For instance it is possible to review suggestions of trip alternatives to come to
the conference. Users can search for trip alternatives passing as argument two
airports and two allowed time lapses for connections. For instance, from Paris
in France (CDG) to Honolulu in Hawaii USA (HNL) allowing 3 to 5 hours and
more than 8 hours, the pipeline (Figure 1) might propose at first to pass through
San Francisco CA (as a conventional “fastest trip finder”) since it is the fastest
trip available. Then, it considers e.g. the Naritasan Shinsho-ji Temple (20 min.
far from Tokyo) and also Venice Beach (40 min. far from Los Angeles).
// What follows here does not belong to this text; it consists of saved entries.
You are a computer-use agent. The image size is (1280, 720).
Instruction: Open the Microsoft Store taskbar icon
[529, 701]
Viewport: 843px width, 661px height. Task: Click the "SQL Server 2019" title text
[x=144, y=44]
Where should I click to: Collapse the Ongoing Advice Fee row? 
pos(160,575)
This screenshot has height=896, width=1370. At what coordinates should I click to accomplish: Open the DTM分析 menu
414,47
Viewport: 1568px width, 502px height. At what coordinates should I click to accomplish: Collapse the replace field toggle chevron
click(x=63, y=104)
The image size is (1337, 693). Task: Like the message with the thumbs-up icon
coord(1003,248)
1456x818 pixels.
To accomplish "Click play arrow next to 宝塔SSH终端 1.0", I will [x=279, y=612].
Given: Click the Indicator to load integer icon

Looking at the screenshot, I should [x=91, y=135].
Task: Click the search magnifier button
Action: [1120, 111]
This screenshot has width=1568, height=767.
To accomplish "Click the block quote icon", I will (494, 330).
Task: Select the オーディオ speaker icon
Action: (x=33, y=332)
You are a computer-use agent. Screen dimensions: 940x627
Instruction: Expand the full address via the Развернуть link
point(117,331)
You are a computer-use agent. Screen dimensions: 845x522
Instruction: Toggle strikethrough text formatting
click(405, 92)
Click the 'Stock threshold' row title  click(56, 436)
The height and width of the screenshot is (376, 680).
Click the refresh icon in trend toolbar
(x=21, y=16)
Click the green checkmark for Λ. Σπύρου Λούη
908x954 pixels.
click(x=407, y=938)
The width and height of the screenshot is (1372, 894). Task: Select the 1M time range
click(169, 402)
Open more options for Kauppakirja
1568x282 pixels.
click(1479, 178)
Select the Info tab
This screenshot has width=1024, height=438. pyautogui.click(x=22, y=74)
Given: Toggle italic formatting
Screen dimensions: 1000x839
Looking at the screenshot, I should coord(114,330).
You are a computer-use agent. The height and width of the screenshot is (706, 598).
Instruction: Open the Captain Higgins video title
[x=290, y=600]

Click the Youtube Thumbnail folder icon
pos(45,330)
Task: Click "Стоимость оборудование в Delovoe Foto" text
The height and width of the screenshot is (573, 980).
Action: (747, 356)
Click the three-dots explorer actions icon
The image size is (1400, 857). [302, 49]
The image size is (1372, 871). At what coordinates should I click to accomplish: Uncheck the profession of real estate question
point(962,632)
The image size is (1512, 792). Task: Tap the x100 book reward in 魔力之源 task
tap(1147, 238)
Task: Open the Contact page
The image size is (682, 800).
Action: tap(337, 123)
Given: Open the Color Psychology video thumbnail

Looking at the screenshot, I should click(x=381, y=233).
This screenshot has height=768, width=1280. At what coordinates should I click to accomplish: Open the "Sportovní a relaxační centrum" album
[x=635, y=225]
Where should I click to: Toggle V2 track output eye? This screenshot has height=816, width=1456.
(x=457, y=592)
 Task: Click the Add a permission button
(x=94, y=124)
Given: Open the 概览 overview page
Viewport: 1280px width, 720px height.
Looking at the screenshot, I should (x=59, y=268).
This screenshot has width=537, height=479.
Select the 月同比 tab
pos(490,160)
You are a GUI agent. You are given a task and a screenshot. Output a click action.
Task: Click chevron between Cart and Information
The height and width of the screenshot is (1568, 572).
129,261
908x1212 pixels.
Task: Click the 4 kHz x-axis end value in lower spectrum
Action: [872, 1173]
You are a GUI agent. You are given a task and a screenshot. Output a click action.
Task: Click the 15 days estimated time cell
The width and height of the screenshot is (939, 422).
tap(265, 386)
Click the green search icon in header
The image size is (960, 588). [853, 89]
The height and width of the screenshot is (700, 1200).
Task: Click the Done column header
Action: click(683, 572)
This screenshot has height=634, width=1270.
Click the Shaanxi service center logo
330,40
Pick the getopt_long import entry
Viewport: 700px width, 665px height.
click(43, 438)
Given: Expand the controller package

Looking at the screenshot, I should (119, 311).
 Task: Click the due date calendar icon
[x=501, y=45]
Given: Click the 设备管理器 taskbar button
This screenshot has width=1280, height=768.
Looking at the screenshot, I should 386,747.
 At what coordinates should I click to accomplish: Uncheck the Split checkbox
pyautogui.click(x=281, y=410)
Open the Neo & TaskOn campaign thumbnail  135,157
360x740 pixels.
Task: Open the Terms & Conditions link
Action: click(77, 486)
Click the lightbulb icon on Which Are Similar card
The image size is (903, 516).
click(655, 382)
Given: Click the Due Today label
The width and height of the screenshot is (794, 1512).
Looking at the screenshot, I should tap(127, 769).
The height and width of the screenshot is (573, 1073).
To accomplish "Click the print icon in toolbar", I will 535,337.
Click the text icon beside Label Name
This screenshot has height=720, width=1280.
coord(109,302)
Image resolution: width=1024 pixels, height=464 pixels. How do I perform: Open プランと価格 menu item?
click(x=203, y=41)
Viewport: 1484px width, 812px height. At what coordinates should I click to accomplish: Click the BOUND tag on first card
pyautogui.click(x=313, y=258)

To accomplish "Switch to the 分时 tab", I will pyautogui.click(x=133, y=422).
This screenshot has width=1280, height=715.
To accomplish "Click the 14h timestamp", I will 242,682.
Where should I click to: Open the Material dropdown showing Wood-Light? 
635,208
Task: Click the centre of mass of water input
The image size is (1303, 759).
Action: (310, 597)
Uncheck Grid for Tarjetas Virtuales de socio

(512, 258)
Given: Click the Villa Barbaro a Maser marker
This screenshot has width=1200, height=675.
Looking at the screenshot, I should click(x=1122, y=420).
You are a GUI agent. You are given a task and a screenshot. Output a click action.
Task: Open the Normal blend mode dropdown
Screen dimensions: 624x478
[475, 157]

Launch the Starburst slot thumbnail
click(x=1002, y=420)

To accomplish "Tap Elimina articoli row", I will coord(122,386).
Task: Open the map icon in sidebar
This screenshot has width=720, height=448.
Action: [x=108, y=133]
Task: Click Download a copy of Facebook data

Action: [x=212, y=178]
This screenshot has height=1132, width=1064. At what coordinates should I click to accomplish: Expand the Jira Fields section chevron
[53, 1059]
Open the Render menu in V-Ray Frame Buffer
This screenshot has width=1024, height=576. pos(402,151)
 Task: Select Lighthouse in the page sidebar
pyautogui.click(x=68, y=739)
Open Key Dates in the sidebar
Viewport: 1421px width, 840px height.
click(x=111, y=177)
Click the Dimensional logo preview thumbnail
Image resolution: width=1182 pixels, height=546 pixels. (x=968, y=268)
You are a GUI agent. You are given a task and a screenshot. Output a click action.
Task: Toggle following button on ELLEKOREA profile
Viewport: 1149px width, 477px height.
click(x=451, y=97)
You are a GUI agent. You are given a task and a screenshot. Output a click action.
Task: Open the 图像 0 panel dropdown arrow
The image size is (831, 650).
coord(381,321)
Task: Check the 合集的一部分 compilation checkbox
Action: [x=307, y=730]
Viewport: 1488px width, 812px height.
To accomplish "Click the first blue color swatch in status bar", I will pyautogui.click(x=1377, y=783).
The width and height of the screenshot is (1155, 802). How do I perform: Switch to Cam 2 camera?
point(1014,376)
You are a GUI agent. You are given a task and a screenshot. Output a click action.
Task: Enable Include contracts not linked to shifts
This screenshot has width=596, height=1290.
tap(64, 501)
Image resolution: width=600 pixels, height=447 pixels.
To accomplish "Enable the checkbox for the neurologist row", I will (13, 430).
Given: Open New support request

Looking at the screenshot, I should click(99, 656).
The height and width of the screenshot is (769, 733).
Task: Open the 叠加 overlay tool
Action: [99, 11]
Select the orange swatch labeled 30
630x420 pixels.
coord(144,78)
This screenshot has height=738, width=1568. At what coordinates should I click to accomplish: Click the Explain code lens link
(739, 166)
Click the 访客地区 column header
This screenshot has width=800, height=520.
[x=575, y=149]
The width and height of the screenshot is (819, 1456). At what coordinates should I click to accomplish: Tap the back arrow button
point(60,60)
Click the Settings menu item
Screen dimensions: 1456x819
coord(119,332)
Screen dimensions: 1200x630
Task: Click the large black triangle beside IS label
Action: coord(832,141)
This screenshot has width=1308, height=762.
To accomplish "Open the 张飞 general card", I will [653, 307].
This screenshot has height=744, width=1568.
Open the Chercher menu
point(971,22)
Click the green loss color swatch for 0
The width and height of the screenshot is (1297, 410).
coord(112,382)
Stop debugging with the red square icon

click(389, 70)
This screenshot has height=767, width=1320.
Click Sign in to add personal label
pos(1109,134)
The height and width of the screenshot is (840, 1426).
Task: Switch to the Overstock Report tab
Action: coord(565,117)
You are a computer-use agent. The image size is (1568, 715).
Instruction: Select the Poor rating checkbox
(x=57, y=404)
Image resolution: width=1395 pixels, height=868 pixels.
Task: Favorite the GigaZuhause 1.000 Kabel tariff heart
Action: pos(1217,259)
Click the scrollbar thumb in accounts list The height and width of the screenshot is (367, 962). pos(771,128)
4 Related Work and Conclusion
There exists many trip planning systems such as Google Maps and Rome2Rio.
These systems allow to obtain routes that satisfy simple criteria such as shortest
path, shortest duration, cheapest price, and combinations of them. Compared to
these systems, we bring an additional semantic layer that allows our system to
suggest smart alternatives, e.g. alternatives that do not necessarily satisfy the
initial criteria entered by the user, but that will be preferred in the end. Closest to
our approach are the works on automatic construction of travel itineraries [1, 2]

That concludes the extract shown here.